The next stop was the Grand Canyon, another momentous sight for the three young men from Appalachia.

“Pictures do not do that justice,” Roberts said, echoing Blevins’ comment about the redwoods.

“It’s like walking into a painting,” Blevins said. “It was a gorgeous sunset.”

Still in awe of the canyon, the guys traveled to Arches National Park in Utah and camped out, spreading their sleeping bags in the back of the truck and just looking up at the stars all night.

“It was better than any picture I’d ever seen,” Clark said of the stars in that dark sky. “It was one of the most unforgettable moments.”

“Just when you thought you’d seen them all, there were more,” Blevins said of the star-filled sky. “It almost looked bottomless.”

From Utah, they headed to Denver, Colorado, to fulfill a dream Blevins had – to see the Mile High Stadium, home of the Denver Broncos.

“Denver was one of the highlights for me,” he said. “I got to tour the stadium of my favorite team.”

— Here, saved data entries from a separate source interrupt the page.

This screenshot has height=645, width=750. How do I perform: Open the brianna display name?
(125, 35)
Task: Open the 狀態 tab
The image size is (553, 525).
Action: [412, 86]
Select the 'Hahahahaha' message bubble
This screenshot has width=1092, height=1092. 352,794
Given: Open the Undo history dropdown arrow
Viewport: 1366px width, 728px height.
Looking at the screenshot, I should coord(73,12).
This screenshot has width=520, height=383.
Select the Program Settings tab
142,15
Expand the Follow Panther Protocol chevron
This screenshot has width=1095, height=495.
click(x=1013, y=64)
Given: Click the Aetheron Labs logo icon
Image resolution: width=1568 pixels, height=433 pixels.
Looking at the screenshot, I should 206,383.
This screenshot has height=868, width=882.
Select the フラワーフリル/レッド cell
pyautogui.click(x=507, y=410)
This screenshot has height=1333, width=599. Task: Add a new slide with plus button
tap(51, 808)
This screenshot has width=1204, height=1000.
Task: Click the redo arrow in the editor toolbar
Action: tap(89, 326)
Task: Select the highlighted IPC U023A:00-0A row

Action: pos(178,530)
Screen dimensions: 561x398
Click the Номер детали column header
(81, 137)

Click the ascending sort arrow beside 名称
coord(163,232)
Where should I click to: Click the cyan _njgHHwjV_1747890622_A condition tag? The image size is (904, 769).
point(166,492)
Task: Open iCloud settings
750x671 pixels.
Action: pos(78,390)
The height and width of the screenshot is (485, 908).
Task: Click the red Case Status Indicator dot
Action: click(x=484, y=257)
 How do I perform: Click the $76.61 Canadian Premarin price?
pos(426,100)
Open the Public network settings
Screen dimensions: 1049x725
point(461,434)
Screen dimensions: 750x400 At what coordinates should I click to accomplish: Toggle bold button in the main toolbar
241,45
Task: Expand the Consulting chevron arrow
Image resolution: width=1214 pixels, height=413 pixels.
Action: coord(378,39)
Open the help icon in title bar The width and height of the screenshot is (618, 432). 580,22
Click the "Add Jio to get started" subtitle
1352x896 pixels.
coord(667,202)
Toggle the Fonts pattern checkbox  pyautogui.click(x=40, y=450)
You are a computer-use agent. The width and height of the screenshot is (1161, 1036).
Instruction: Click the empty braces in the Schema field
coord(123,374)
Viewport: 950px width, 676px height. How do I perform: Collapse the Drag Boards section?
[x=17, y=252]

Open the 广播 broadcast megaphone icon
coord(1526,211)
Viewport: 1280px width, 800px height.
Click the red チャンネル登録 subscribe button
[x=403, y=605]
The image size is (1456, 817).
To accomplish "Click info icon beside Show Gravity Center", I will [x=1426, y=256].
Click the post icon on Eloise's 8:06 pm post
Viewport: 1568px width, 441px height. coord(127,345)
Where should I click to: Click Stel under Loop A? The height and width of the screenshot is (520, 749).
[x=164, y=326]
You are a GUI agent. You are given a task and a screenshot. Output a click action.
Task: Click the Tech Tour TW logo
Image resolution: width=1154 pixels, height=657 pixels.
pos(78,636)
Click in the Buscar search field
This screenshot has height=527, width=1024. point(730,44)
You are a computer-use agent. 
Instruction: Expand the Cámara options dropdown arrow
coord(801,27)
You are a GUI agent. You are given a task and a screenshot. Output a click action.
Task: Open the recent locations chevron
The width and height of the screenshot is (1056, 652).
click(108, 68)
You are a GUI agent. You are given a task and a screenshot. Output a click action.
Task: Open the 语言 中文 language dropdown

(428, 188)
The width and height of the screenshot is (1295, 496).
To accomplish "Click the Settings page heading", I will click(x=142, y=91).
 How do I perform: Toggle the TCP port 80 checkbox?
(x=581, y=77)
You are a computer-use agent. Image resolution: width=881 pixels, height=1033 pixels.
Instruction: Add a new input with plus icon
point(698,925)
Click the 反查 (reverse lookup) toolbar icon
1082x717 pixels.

Clark and Roberts enjoyed the stop in Denver as well, amazed at the city that Roberts said was so spread out it didn’t look like a big city, and at the incredible height of the Rocky Mountains.

From a mile above sea level they traveled down -- much closer to sea level in Memphis, Tennessee, on the Mississippi River, where a stop at Graceland was in order. Clark and Roberts toured the home of Elvis while Blevins caught a little shut-eye. They also walked on Beale Street, saw the Lorraine Motel where Martin Luther King was shot, and the Civil Rights Museum.

Clark said he was impressed by Graceland but not by all the trash and graffiti everywhere.

The last stop was also in Tennessee to surprise Clark’s girlfriend who had a summer job clogging in Gatlinburg.

“From there we went straight home,” Clark said. “We got home about 2 a.m. on a Wednesday. We got out of the truck and looked at each other and said, ‘It’s good to be home.’”

They put about 8,000 miles on Clark’s mother’s 2004 Chevy Avalanche, a comfortable ride, he said.

Each one said they’d love to take another trip, maybe to tour Canada after college.

Roberts plans to attend Emory & Henry to study physical therapy.

Clark is going to Wytheville Community College to study for a career in precision machine technology.

And Blevins may get to travel quite a bit more as he intends to become a commercial pilot, currently working on his private pilot’s license and looking to study at Embry-Riddle Aeronautical University in Daytona Beach, Florida.

Perhaps he will be the one to fly them all on another great adventure somewhere down the road.